Deleting, Eliminating and Decomposing to Hereditary Classes Are All FPT-Equivalent
Abstract
For a graph class H, the graph parameters elimination distance to H (denoted by ed H) [Bulian and Dawar, Algorithmica, 2016], and H-treewidth (denoted by tw H) [Eiben et al. JCSS, 2021] aim to minimize the treedepth and treewidth, respectively, of the "torso" of the graph induced on a modulator to the graph class H. Here, the torso of a vertex set S in a graph G is the graph with vertex set S and an edge between two vertices u, v ∈ S if there is a path between u and v in G whose internal vertices all lie outside S. In this paper, we show that from the perspective of (non-uniform) fixed-parameter tractability (FPT), the three parameters described above give equally powerful parameterizations for every hereditary graph class H that satisfies mild additional conditions. In fact, we show that for every hereditary graph class H satisfying mild additional conditions, with the exception of tw H parameterized by ed H, for every pair of these parameters, computing one parameterized by itself or any of the others is FPT-equivalent to the standard vertex-deletion (to H) problem.

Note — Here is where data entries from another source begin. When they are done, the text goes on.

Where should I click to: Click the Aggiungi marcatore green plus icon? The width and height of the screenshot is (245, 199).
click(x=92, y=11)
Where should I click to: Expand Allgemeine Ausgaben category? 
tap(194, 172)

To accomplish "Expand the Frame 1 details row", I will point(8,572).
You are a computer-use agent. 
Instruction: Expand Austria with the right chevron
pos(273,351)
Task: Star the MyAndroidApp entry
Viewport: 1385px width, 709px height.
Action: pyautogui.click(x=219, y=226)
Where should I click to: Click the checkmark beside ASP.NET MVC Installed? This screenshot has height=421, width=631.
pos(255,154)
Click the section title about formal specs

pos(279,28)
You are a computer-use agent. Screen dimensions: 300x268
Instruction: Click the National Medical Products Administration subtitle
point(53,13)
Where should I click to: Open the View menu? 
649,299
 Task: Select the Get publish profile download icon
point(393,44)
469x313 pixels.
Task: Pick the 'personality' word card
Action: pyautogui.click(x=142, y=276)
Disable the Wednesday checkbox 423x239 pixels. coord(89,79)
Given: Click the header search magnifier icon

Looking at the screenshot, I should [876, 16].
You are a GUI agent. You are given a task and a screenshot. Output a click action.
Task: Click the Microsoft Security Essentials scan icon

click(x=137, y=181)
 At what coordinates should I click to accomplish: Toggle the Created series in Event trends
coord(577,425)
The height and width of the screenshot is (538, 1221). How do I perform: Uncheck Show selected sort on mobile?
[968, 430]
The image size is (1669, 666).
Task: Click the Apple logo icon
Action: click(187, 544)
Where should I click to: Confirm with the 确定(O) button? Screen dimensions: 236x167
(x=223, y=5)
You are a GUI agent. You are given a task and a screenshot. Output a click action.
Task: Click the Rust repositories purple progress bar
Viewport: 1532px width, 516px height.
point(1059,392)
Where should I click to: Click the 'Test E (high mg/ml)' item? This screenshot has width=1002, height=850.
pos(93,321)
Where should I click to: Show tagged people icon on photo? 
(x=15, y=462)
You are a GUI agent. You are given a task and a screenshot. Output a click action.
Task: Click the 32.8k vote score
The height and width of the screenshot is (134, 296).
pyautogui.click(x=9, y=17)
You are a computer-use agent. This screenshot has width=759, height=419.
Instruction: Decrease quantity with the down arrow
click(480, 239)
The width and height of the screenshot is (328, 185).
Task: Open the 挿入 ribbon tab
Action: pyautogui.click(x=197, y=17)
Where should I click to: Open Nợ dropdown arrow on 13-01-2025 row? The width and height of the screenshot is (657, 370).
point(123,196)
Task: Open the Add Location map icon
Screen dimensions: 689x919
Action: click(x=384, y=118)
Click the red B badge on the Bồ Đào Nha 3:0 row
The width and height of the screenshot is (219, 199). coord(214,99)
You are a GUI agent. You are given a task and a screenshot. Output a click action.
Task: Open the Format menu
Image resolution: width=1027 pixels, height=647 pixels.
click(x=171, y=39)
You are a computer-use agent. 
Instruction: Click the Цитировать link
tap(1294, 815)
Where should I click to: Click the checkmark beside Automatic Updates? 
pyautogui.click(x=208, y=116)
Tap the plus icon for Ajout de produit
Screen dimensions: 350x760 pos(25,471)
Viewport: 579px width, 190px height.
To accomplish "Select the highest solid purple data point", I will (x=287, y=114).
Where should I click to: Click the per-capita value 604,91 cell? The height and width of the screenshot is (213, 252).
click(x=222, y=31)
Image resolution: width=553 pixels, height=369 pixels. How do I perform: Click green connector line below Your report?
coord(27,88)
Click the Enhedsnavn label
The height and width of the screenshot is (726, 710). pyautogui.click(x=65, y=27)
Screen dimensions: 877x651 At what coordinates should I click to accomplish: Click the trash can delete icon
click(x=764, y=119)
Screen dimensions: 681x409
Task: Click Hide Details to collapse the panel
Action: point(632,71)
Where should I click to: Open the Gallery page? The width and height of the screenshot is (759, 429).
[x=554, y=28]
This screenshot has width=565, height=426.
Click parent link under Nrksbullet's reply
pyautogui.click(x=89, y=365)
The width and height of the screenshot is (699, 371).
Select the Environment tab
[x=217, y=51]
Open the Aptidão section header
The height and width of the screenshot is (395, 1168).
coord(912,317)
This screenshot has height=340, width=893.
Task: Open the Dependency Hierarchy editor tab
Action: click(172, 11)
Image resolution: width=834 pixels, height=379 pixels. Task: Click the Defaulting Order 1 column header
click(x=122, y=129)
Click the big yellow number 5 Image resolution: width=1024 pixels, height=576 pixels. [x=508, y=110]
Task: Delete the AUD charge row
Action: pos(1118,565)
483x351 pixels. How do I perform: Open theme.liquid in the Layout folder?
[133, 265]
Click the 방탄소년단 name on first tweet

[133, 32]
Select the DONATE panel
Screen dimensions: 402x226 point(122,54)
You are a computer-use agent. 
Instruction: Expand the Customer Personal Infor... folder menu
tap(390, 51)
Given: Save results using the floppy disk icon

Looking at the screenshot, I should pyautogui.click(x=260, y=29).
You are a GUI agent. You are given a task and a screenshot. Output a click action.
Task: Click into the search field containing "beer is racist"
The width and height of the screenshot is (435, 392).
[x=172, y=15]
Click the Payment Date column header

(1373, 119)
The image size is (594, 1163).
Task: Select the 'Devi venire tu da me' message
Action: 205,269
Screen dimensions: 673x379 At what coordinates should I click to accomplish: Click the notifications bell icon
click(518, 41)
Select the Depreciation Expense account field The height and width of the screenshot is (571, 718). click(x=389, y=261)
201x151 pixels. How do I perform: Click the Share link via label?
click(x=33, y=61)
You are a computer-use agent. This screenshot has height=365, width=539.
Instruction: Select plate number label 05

As an example, we prove that an FPT algorithm for the vertex-deletion problem implies a non-uniform FPT algorithm for computing ed H and tw H. The conclusions of non-uniform FPT algorithms being somewhat unsatisfactory, we essentially prove that if H is hereditary, union-closed, CMSO-definable, and (a) the canonical equivalence relation (or any refinement thereof) for membership in the class can be efficiently computed, or (b) the class admits a "strong irrelevant vertex rule", then there exists a uniform FPT algorithm for ed H.